IMPROVED DETECTION OF ILARVIRUSES AND NEPOVIRUSES AFFECTING FRUIT TREES USING QUANTITATIVE RT-qPCR

Abstract

Reverse transcription quantitative PCR (RT-qPCR) assays were developed for the detection of the ilarviruses Prunus necrotic ringspot virus (PNRSV), Prune dwarf virus (PDV), Apple mosaic virus (ApMV), and American plum line pattern virus (APLPV), and the nepoviruses Tomato ringspot virus (ToRSV) and Cherry leafroll virus (CLRV). These viruses affect various stone fruits such as apricots, cherries, peaches, plums, and almonds.

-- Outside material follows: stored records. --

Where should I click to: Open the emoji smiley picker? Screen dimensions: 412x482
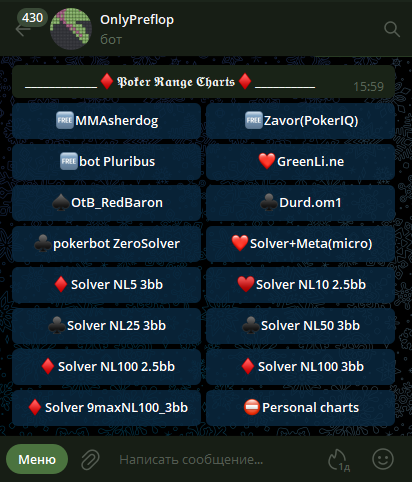click(x=383, y=459)
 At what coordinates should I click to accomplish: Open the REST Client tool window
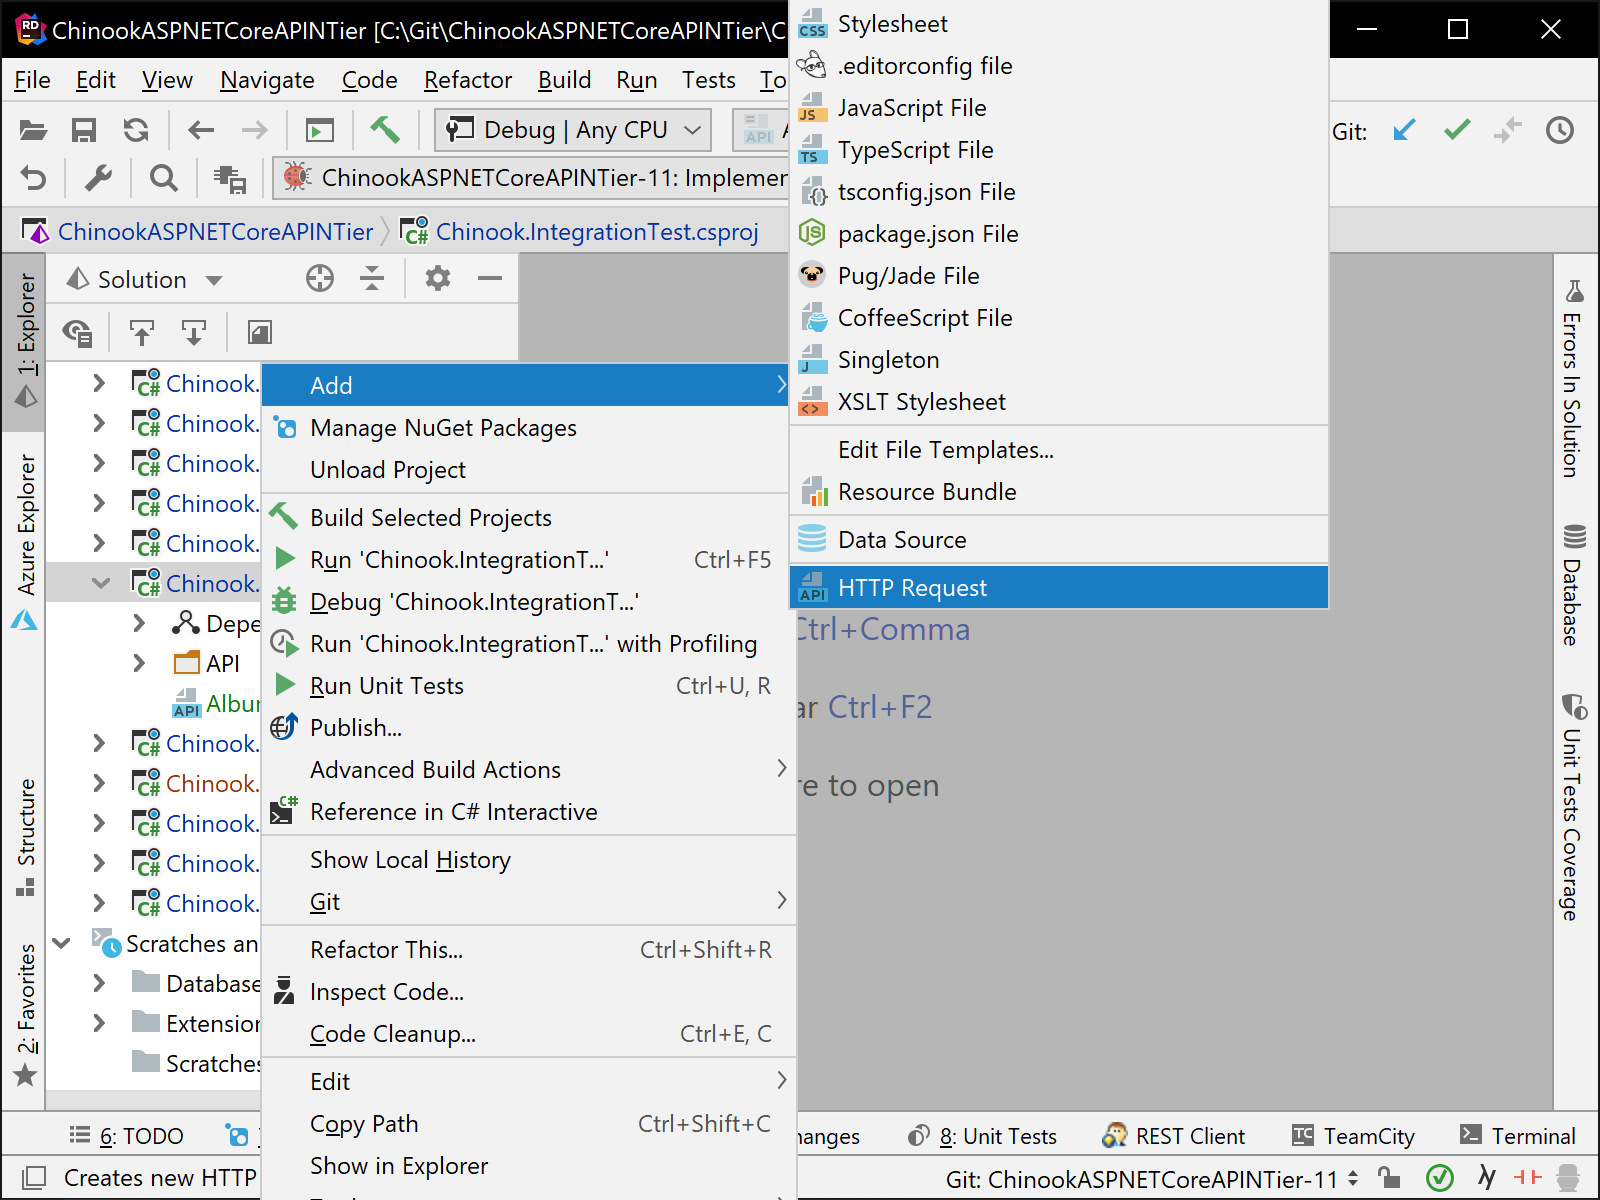tap(1173, 1136)
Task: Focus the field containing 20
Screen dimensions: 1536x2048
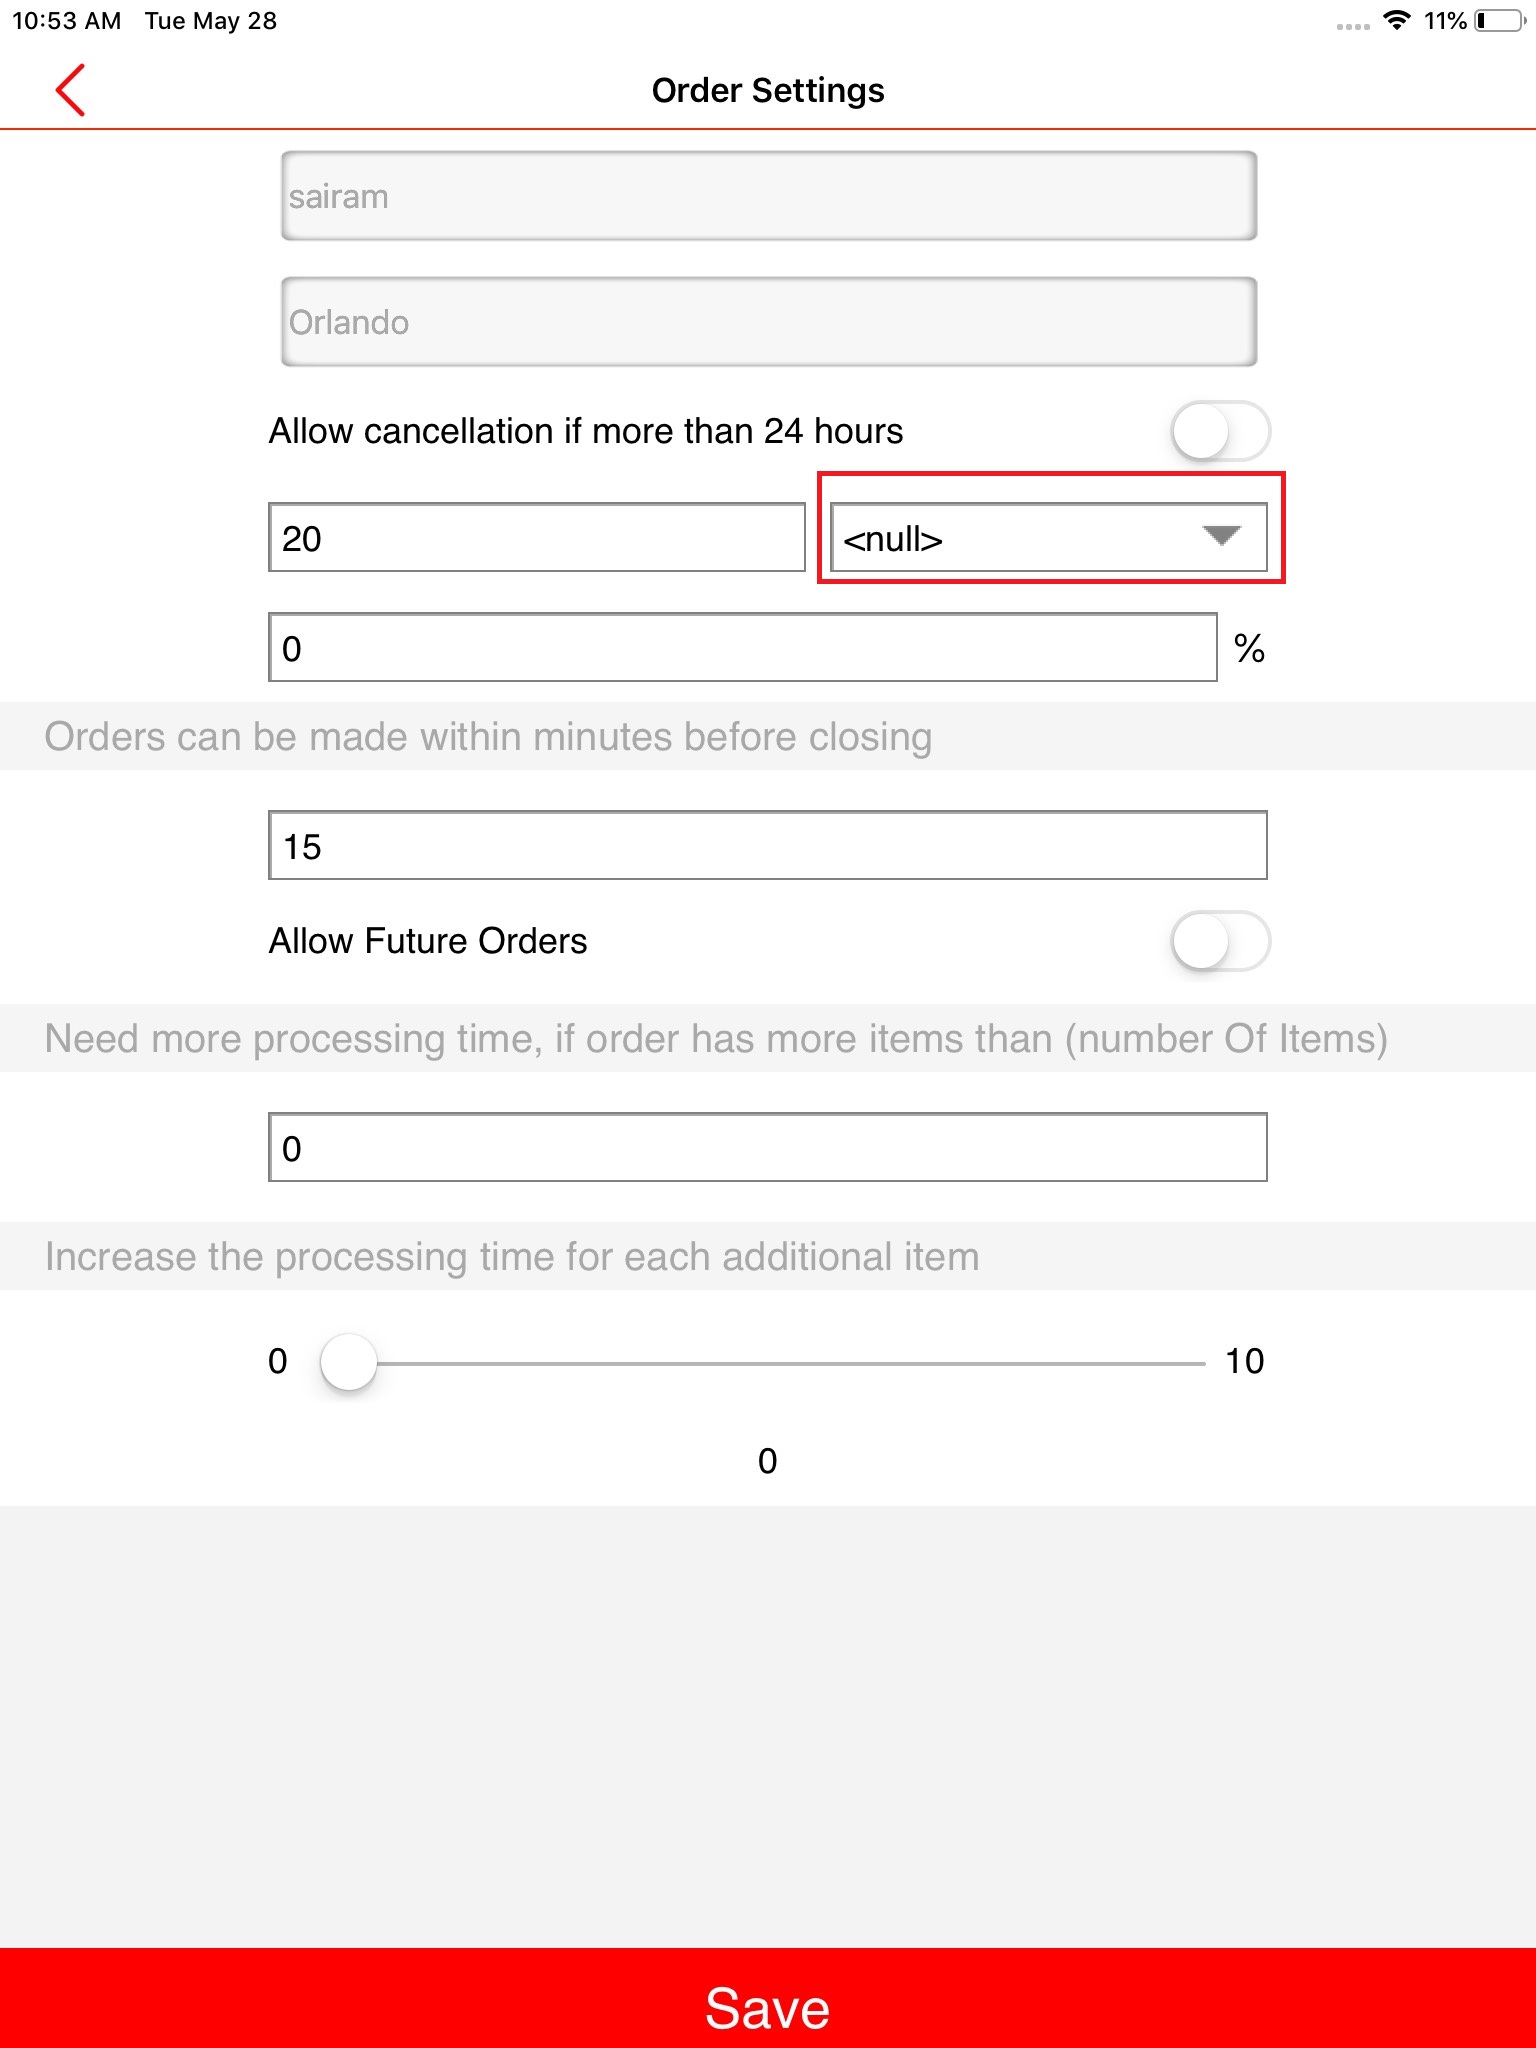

The goal of this work was to improve the RT-qPCR detection of PNRSV, PDV, and ApMV in addition to developing three new RT-qPCR assays for the detection of APLPV, ToRSV and CLRV. Primers for conventional RT-PCR as well as primers and probes for RT-qPCR assays were designed after aligning coat protein (CP) gene sequences of geographically diverse isolates with the corresponding CP gene sequences from GenBank, targeting regions with 100% sequence identity. The efficiency of each RT-qPCR assay, as well as the intra- and inter-assay variability, were determined. These conventional RT-PCR and RT-qPCR assays were validated using purified total RNAs from 221 trees from the USDA Clonal Germplasm Repository orchards. The data showed that more isolates were detected by RT-qPCR than by RT-PCR.